◆ **Text section**

##########

Docs Menu
Docs Home
/
MongoDB Atlas
/ /

Google Cloud Storage Bucket

On this page

  • Example Configuration for Google Cloud Storage Bucket
  • Configuration Format

Atlas Data Federation supports Google Cloud Storage buckets as federated database instance stores. You must define mappings in your federated database instance to your Cloud Storage bucket to run queries against your data.

Note

We refer to objects as files and delimiter-separated prefixes as directories in this page. However, these object storage services aren't actually file systems and don't have the same behaviors in all cases as files on a hard drive.

Consider a Google Cloud Storage bucket datacenter-alpha containing data collected from a datacenter:

|--metrics
|--hardware

The /metrics/hardware path stores JSON files with metrics derived from the datacenter hardware, where each filename is the UNIX timestamp in milliseconds of the 24 hour period covered by that file:

/hardware/1564671291998.json

The following configuration:

  • Defines a federated database instance store on the datacenter-alpha Google Cloud Storage bucket in the us-central1 Google Cloud region. The federated database instance store is specifically restricted to include only data files in the metrics directory path. A delimiter of / is defined to simulate a file system hierarchy for ease of navigation and retrieval.

##########

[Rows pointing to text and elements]
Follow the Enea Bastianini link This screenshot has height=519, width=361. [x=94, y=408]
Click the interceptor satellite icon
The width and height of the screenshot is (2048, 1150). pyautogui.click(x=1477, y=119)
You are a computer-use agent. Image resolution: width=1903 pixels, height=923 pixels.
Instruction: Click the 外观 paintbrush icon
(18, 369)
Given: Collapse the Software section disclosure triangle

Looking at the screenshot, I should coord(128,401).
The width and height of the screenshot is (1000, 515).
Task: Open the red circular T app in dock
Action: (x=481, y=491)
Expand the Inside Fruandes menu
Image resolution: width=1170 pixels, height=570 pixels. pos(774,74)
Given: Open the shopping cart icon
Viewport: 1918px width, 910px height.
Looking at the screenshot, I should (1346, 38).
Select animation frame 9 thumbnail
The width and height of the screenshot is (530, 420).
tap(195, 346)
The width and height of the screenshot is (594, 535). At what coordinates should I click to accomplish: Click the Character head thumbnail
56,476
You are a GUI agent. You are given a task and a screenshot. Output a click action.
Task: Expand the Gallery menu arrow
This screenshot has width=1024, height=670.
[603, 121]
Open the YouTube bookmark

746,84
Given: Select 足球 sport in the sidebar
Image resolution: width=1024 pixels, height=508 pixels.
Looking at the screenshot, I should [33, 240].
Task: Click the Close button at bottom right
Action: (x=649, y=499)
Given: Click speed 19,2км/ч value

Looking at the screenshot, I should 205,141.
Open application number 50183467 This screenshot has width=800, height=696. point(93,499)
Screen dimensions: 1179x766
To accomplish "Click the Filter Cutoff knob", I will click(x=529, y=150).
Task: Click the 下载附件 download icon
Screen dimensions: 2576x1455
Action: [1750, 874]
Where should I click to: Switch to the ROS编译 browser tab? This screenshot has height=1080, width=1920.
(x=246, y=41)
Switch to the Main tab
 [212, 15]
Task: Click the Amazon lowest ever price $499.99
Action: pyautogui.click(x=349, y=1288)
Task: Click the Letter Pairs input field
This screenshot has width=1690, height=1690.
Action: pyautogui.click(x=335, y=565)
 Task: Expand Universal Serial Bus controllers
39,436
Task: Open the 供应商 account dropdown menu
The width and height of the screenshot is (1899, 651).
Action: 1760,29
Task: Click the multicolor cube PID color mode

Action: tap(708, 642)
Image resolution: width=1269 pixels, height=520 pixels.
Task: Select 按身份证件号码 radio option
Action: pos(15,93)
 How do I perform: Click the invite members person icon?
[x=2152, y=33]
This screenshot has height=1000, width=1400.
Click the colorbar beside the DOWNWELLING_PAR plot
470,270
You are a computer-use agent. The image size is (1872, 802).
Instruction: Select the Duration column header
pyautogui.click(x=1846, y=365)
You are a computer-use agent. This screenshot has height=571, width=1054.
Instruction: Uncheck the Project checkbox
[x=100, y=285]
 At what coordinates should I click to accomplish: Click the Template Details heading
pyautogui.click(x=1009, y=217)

##########

◆ **Problems and tasks**
a) In the Google Cloud Storage page, which Google Cloud region holds the bucket in the example configuration?
b) Retype the part of the Google Cloud Storage page from "The /metrics/hardware path" up to and including "navigation and retrieval.".
c) Shorten the paragraph of the Google Cloud Storage page that begins "Atlas Data Federation supports Google Cloud Storage buckets" and keep its main facts.
The rows have no connection to the Google Cloud Storage page.

◆ **Expected answers**
a) us-central1

b)
The /metrics/hardware path stores JSON files with metrics derived from the datacenter hardware, where each filename is the UNIX timestamp in milliseconds of the 24 hour period covered by that file:

/hardware/1564671291998.json

The following configuration:

  • Defines a federated database instance store on the datacenter-alpha Google Cloud Storage bucket in the us-central1 Google Cloud region. The federated database instance store is specifically restricted to include only data files in the metrics directory path. A delimiter of / is defined to simulate a file system hierarchy for ease of navigation and retrieval.

c) Atlas Data Federation can use Google Cloud Storage buckets as federated database instance stores. To query the data, you must map your federated database instance to the bucket.